By Peter Nurse
Investing.com - European stock markets are expected to open largely unchanged Tuesday, stabilizing after the previous session’s sharp losses although investors remain on high alert over recession risks.
The main European markets slumped on Monday, with the DAX dropping 2.2% and the CAC 40 down 1.2%, after Russia indefinitely closed one of its main gas supply pipelines to Germany, sparking fears of severe energy shortages in Europe during the approaching winter.
While these markets are expected to stabilize Tuesday, investors remain on edge ahead of Thursday’s European Central Bank meeting. This is expected to see the policymakers authorize a second, large interest-rate hike, tightening to combat inflation fast approaching double digits before economic conditions deteriorate further.
The Reserve Bank of Australia led the way earlier Tuesday, raising its cash target rate by 50 basis points to 2.35%, its highest level since 2014, and the fifth interest rate increase so far this year.
Economic data just released Tuesday saw German factory orders fall a hefty 1.1% in July, a continuation of the contraction seen the previous month, and indicative of the economic slowdown in the euro zone’s largest economy.
The stock market that held up reasonably well on Monday was in the U.K., with investors preparing to welcome Liz Truss as the country’s new prime minister.
Truss will see Queen Elizabeth at Balmoral Castle later this morning to form her government, and has promised tax cuts as well as support for households facing huge power bills.
In corporate news, Lufthansa (ETR: LHAG ) will be in the spotlight Tuesday after a labor union confirmed the airline’s pilots will strike again this week, escalating a wage dispute that will further plague a summer of travel chaos.
It follows a strike last week that forced the cancellation of hundreds of flights.
Oil prices traded in a mixed fashion Tuesday as traders digested a decision by top producers to trim output levels to support prices amid fears of slowing demand and economic growth.
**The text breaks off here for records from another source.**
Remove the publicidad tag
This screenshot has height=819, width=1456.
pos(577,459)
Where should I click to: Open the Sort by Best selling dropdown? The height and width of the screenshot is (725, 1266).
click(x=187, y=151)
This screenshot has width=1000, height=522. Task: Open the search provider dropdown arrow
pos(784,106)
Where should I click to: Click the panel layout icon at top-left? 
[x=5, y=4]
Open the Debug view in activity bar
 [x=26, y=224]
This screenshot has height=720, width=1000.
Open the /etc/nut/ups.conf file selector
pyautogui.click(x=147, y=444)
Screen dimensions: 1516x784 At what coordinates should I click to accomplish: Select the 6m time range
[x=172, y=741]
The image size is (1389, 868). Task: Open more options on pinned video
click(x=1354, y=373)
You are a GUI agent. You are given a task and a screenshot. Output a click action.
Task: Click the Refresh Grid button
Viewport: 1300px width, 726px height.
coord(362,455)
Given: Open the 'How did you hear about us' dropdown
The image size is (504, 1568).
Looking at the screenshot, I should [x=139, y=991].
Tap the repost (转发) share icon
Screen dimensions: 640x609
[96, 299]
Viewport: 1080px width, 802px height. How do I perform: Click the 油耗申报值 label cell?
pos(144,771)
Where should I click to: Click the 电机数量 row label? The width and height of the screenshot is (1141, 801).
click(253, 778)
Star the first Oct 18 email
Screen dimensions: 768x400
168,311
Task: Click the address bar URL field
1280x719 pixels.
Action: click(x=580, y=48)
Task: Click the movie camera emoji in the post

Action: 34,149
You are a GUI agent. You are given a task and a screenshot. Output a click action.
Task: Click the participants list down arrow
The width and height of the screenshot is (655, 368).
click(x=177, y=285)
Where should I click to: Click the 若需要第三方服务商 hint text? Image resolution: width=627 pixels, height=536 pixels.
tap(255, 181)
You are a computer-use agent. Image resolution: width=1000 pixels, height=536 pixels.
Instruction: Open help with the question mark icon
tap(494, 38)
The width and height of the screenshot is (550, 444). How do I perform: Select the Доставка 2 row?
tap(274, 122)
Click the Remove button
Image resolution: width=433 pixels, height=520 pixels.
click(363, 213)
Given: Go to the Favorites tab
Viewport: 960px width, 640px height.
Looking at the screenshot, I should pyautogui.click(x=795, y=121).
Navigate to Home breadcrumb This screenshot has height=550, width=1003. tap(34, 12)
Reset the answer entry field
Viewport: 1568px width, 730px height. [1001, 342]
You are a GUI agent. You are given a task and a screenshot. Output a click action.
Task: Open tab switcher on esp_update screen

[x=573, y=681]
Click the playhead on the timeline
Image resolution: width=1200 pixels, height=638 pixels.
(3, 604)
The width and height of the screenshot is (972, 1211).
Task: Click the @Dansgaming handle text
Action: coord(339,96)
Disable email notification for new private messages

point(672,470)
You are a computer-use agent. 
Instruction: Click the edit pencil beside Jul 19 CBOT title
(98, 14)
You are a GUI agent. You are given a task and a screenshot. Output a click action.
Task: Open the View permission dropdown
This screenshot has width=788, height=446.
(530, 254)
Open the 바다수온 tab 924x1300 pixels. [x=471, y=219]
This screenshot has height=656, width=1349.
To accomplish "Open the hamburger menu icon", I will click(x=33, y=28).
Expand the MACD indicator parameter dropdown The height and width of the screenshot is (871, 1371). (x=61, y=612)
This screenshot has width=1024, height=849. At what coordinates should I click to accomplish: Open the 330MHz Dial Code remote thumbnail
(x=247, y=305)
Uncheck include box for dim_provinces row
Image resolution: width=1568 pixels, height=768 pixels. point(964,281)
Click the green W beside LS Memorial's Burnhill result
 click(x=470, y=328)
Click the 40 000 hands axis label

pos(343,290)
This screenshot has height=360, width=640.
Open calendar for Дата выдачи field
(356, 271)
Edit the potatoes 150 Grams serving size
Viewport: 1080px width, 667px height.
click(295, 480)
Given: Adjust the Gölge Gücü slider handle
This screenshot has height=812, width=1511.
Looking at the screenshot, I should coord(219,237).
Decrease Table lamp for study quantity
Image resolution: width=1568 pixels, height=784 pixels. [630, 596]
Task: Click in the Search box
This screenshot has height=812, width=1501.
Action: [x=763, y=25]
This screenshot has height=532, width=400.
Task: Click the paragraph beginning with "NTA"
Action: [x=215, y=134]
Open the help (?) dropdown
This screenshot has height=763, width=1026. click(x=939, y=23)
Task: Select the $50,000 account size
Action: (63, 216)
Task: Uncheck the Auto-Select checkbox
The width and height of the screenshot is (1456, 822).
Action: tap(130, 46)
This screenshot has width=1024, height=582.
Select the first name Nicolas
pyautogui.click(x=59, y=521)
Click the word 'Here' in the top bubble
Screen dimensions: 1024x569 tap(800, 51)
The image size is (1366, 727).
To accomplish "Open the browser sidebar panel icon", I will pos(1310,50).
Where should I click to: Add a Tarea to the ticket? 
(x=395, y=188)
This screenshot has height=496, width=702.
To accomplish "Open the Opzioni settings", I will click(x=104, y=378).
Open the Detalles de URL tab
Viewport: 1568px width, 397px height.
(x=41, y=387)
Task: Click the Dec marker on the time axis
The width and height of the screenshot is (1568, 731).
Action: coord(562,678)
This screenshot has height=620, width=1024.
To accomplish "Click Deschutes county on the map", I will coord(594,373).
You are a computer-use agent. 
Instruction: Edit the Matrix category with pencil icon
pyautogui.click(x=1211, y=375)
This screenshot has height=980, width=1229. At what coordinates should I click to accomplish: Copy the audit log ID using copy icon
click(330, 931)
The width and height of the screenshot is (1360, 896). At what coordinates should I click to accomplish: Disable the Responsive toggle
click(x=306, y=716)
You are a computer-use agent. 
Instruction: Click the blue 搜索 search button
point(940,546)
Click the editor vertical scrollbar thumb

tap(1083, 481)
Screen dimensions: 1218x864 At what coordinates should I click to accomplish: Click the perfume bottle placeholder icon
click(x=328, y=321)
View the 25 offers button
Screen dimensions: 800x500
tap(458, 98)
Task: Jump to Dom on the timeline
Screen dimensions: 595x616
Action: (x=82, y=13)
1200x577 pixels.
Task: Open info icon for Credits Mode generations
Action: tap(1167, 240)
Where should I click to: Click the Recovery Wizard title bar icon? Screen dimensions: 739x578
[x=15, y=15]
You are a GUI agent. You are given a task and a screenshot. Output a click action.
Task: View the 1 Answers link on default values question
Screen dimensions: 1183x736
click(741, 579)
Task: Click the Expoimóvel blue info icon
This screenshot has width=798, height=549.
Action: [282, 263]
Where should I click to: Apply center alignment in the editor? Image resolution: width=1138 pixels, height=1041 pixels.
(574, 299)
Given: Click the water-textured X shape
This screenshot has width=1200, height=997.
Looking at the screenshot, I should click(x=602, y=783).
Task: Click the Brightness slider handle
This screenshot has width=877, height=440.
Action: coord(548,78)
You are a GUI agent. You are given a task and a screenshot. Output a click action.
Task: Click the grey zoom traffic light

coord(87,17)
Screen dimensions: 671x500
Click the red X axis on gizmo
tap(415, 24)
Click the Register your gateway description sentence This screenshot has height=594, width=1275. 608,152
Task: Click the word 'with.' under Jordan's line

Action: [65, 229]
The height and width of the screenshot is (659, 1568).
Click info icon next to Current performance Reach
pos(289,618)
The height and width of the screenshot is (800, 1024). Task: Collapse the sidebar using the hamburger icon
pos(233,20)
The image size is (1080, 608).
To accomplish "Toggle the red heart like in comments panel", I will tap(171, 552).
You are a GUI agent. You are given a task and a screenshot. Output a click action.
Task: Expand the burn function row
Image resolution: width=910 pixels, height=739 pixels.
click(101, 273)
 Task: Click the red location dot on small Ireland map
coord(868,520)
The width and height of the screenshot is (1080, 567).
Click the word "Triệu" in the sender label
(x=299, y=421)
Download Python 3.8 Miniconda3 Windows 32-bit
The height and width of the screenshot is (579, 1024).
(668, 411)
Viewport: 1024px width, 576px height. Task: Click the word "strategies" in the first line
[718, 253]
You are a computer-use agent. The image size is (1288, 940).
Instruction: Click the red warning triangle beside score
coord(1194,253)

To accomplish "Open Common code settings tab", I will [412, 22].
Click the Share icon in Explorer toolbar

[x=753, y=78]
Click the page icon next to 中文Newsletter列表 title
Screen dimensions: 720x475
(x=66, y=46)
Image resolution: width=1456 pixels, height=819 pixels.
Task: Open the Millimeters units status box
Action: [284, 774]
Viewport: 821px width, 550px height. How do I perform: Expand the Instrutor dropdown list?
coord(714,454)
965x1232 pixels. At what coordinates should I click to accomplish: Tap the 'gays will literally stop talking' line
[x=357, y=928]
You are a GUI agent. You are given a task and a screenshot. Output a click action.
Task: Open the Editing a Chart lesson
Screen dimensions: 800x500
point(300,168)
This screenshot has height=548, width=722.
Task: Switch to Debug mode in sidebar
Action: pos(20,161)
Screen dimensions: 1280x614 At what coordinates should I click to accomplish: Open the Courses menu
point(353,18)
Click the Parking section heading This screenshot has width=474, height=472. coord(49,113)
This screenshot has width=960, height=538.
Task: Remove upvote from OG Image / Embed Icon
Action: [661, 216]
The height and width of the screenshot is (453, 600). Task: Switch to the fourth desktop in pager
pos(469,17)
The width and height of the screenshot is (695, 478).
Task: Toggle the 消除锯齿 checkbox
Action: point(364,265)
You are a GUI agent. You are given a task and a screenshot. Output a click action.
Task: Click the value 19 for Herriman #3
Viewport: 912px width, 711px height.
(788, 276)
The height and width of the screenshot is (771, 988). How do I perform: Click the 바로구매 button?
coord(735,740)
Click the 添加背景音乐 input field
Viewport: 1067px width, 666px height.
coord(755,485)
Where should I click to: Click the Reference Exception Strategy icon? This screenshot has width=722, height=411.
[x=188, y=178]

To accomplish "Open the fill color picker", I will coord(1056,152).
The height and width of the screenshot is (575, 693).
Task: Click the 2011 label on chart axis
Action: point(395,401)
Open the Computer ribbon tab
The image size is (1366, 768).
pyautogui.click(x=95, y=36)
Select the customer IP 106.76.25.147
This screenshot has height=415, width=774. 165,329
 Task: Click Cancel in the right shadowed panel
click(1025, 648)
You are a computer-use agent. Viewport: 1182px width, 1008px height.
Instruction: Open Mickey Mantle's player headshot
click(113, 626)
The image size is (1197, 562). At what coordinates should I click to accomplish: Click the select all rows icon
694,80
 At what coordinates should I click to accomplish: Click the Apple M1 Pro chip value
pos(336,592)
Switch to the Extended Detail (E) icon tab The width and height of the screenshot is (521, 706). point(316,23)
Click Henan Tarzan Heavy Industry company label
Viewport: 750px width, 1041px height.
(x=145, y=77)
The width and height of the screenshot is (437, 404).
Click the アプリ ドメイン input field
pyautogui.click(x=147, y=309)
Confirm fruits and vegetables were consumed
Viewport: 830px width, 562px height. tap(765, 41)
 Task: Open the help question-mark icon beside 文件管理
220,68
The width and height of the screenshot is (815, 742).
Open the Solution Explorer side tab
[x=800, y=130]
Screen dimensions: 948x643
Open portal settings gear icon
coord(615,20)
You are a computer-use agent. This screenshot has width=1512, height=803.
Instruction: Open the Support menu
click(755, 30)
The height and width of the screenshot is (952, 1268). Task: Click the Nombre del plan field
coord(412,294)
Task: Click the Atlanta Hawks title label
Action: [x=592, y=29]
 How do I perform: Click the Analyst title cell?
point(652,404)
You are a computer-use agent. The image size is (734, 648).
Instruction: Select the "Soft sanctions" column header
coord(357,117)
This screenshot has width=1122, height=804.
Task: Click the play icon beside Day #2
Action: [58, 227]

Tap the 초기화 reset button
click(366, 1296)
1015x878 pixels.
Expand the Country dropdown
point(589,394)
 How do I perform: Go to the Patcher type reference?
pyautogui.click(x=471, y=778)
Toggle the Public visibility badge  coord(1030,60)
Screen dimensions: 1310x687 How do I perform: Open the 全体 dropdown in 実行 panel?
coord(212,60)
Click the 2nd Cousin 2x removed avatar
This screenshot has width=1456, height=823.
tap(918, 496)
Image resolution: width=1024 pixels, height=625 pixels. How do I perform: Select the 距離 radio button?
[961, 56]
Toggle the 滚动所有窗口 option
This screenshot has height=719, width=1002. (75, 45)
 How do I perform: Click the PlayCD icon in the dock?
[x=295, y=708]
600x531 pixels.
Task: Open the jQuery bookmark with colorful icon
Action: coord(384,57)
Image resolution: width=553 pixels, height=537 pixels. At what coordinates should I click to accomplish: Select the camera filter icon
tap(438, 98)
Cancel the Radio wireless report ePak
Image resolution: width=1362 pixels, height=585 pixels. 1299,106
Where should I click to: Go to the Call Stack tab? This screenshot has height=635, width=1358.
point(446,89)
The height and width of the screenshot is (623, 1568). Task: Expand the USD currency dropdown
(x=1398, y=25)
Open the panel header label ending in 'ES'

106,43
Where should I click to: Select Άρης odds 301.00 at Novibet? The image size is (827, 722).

The Organization of the Petroleum Exporting Countries and allies, a group known as OPEC+, announced on Monday that it will cut output by a modest 100,000 barrels per day in October, roughly 0.1% of global demand.
Oil prices have fallen since the start of June on concerns that interest rate hikes and COVID-19 curbs in parts of China, the world's top crude importer, may slow global economic growth and cool oil demand.
By 02:00 ET, U.S. crude futures traded 2.1% higher at $88.66 a barrel, while the Brent contract fell 0.7% to $95.03. Both contracts surged nearly 3% on Monday, but there was no U.S. settlement on Monday, the U.S. Labor Day holiday.